Unnamed: 0,INDEX,UF_1,UF_2,UF_3,UF_4,UF_5,UF_6,UF_7,IDADE,SEXO_1,...,CEP4_7,CEP4_8,CEP4_9,CEP4_10,CEP4_11,CEP4_12,CEP4_13,CEP4_14,IND_BOM_1_1,IND_BOM_1_2
0,0,1,1,1,0,0,0,0,0.135098,1,...,0,0,1,1,0,1,1,1,0,1
1,1,1,0,1,0,0,1,0,0.273504,1,...,0,1,0,1,1,0,0,0,1,0
2,2,1,0,1,0,0,1,0,0.28191,0,...,1,1,0,0,0,0,1,0,1,0
3,3,1,1,1,0,0,0,0,0.225741,0,...,1,1,0,1,1,0,1,0,1,0
4,4,1,1,0,0,0,1,0,0.480403,0,...,1,1,1,0,0,1,0,1,1,0


In [44]:
print('Quantidade de instâncias: {}\nQuantidade de atributos: {}\n'.format(len(df), len(df.columns)))

Quantidade de instâncias: 389196
Quantidade de atributos: 246



### First Step: 
#### Splitting the Dataset on Two Classes

In [45]:
df['IND_BOM_1_2'].value_counts()

0    255098
1    134098
Name: IND_BOM_1_2, dtype: int64

In [46]:
df0 = df.loc[(df['IND_BOM_1_2']) == 0]
print('Quantidade de instâncias na classe 0 :' + str(len(df0)))

Quantidade de instâncias na classe 0 :255098


In [47]:
df1 = df.loc[(df['IND_BOM_1_2']) == 1]
print('Quantidade de instâncias na classe 1 :' + str(len(df1)))

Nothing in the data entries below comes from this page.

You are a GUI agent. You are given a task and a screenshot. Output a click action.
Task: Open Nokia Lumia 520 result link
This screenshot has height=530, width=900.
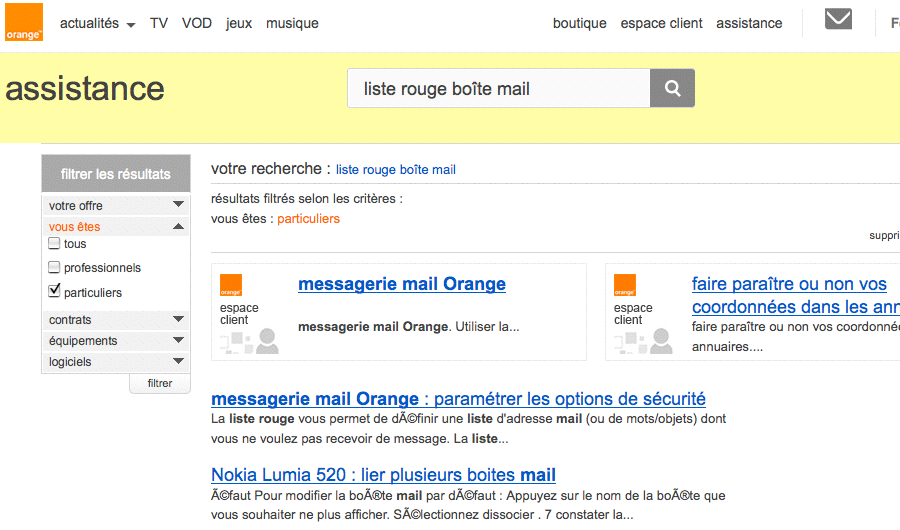pyautogui.click(x=383, y=475)
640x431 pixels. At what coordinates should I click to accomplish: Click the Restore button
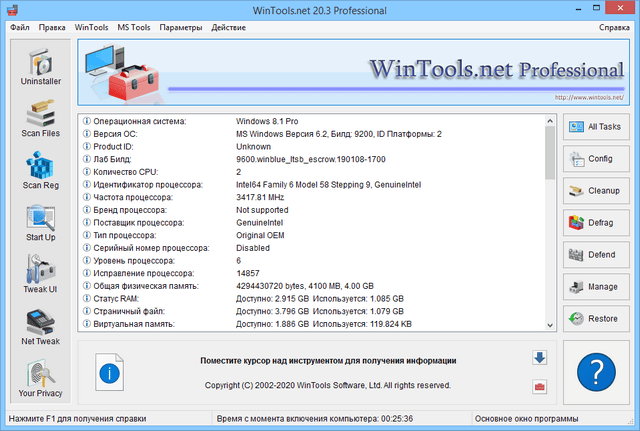pos(595,319)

Quantidade de instâncias na classe 1 :134098


### Second Step: 
#### Splitting on train, test and validation and augmenting to compensate data bias

In [48]:
#First we shuffle the dataset
df0 = df0.sample(frac=1, random_state=33)
#Then we split the dataset in three
len_df0 = len(df0)
train_0, validate_0, test_0 = df0[0:int(len_df0*.5)], df0[int(len_df0*.5):int(len_df0*.75)], df0[int(len_df0*.75):]

print("Size of train_0: ", len(train_0), "\nSize of validate_0: ", len(validate_0), "\nSize of test_0:", len(test_0))

Size of train_0:  127549 
Size of validate_0:  63774 
Size of test_0: 63775


In [49]:
#First we shuffle the dataset
df1 = df1.sample(frac=1, random_state=33)
#Then we split the dataset in three
len_df1 = len(df1)
train_1, validate_1, test_1 = df1[0:int(len_df1*.5)], df1[int(len_df1*.5):int(len_df1*.75)], df1[int(len_df1*.75):]

print("Size of train_1: ", len(train_1), "\nSize of validate_1: ", len(validate_1), "\nSize of test_1:", len(test_1))

Size of train_1:  67049 
Size of validate_1:  33524 
Size of test_1: 33525


#### We can see that class 1 contains less samples than class 0, thus we must perform a augmentation on out data to avoid a biased train

In [50]:
train_data_ratio = len(train_1)/len(train_0)
validate_data_ratio = len(validate_1)/len(validate_0)

#We augment our data multiplying its size by 1/ratio 
new_train_1_len = int(len(train_1)/train_data_ratio)
new_validate_1_len = int(len(validate_1)/validate_data_ratio)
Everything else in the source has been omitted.